An investigation has revealed what happened when a plane dropped more than 15,000 feet in six minutes as oxygen masks were deployed.
An investigation has revealed what happened when a plane dropped more than 15,000 feet in six minutes as oxygen masks were deployed.

Reason for Qantas mid-air drama

The insulation blanket of a plane that dropped 17,000 feet in six minutes mid-flight was not installed correctly and clogged an air valve, affecting the cabin pressure, an investigation has found.

The QantasLink Fokker 100 aircraft was carrying passengers from Perth to Geraldton on August 10, 2020, cruising at 26,000 feet when the flight crew received an excessive cabin altitude warning.

Oxygen masks were deployed and the pilot launched an emergency descent before the plane levelled off at 9000 feet and continued to Geraldton.

At the time passengers told local media they were startled.

One passenger sitting in the front row told the Geraldton Guardian the crew was to be commended.

"The crew did a fantastic job … The pilot asked if there were any questions," he said in August.

"Everybody was quite impressed."

The Fokker 100 aircraft was on a flight from Perth to Geraldton when the cabin pressure became compromised.
The Fokker 100 aircraft was on a flight from Perth to Geraldton when the cabin pressure became compromised.

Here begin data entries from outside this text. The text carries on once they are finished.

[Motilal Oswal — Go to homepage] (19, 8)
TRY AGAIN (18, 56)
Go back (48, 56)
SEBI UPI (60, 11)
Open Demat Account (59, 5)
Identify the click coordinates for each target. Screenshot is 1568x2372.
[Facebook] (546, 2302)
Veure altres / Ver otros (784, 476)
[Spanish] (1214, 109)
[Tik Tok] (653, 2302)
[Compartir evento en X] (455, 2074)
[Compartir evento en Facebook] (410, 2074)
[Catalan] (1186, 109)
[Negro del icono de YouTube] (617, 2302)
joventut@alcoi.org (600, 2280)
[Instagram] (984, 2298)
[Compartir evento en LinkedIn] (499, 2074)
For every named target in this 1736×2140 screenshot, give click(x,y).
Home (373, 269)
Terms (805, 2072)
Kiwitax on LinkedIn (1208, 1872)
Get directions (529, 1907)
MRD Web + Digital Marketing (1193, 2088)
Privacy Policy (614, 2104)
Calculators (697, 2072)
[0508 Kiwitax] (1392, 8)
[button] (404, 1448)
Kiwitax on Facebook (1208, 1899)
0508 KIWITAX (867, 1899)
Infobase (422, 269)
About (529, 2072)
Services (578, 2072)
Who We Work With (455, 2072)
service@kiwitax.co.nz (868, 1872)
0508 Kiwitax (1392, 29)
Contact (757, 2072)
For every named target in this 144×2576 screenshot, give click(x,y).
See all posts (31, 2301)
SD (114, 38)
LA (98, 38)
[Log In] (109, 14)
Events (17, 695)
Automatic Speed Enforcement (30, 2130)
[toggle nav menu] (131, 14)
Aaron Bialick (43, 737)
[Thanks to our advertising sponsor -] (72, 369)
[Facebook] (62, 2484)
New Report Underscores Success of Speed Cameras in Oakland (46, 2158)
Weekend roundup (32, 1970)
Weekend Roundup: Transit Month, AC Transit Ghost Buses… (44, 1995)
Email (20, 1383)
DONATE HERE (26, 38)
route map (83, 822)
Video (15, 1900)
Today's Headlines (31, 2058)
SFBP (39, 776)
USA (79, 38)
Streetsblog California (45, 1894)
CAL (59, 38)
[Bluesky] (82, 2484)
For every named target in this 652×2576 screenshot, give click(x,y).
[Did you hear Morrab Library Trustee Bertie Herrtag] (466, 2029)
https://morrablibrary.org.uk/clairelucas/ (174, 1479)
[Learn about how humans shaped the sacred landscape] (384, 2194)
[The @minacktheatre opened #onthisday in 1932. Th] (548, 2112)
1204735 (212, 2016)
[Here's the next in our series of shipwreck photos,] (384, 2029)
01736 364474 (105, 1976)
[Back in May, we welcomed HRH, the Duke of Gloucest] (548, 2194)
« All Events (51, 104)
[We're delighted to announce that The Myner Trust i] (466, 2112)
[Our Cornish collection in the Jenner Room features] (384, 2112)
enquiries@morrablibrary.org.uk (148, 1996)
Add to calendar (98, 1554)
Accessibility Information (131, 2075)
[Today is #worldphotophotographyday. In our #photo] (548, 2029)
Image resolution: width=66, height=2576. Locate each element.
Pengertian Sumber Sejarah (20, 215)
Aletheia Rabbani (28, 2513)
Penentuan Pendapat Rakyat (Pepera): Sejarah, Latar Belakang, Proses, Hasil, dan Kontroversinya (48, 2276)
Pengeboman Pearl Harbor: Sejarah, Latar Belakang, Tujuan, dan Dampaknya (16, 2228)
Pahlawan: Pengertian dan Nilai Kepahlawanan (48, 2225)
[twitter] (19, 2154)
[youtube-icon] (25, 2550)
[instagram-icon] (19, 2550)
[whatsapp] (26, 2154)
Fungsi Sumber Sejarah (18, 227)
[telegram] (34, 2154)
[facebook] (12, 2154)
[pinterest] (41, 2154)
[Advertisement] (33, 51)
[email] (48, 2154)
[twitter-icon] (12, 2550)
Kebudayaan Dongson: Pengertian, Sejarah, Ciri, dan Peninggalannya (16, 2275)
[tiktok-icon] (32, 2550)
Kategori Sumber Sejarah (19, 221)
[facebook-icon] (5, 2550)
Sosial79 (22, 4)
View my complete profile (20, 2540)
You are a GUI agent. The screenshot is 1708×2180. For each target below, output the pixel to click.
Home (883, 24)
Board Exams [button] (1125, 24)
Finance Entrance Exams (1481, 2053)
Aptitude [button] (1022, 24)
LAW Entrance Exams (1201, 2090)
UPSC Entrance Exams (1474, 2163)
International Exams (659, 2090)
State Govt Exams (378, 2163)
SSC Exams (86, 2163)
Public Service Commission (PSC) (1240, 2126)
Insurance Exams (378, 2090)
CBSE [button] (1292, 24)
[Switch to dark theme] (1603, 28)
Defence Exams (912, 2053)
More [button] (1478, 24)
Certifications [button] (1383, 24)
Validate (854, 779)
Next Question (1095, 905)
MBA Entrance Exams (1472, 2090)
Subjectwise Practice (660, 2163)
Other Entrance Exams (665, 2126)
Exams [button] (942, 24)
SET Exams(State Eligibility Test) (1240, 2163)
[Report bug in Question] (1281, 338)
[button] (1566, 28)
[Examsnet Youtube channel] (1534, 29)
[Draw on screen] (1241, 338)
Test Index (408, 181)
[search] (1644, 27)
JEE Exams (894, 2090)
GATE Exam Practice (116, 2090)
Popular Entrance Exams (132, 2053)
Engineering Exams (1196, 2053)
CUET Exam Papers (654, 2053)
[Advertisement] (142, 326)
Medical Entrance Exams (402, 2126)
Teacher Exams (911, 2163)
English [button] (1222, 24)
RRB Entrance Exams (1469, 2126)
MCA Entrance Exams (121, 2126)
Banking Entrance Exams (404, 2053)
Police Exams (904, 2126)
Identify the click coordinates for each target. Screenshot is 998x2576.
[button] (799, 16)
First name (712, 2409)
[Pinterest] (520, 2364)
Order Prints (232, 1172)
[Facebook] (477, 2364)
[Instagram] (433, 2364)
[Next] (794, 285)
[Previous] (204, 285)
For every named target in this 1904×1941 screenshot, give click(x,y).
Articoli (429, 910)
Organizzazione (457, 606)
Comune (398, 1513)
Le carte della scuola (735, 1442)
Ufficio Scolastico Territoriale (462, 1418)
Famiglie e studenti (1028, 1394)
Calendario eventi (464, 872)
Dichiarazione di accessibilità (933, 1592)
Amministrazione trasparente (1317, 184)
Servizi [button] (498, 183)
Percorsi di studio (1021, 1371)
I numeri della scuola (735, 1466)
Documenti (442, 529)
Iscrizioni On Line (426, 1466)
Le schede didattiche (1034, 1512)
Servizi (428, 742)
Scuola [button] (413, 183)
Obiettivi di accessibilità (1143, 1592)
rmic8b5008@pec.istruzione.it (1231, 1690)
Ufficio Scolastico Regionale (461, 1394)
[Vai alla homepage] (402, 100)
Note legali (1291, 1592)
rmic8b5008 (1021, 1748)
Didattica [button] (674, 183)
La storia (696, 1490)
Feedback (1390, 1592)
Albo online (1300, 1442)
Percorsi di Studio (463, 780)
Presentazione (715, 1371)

An engineering inspection has since determined that an insulation blanket had "migrated from its location" and became wedged in one of the pressurisation system's two air outflow valves, which affected the aircraft's ability to maintain cabin pressure.

According to the Australian Transport Safety Bureau's investigation, the insulation blanked had likely "not been properly secured to the aircraft's structure" during recent heavy maintenance.

On the aircraft, insulation blankets in the same area as outflow valves were able to dislodge and move if not correctly secured, ATSB acting director transport safety Vik Chaudhri said.

"The investigation found that while the aircraft manufacturer's instructions detailed that during maintenance installation blankets could be removed 'as necessary', those instructions did not reference the insulation blanket installation procedure," Mr Chaudhri said.

"This resulted in insulation blankets not being properly secured to the structure."

Qantas subsidiary Network Aviation conducted a fleet-wide inspection of its Fokker 100 fleet in response, identifying a "number" of aircraft with incorrectly installed insulation blankets.

Virgin Australia and Alliance Airlines have since carried out their own inspections for incorrectly installed insulation blankets.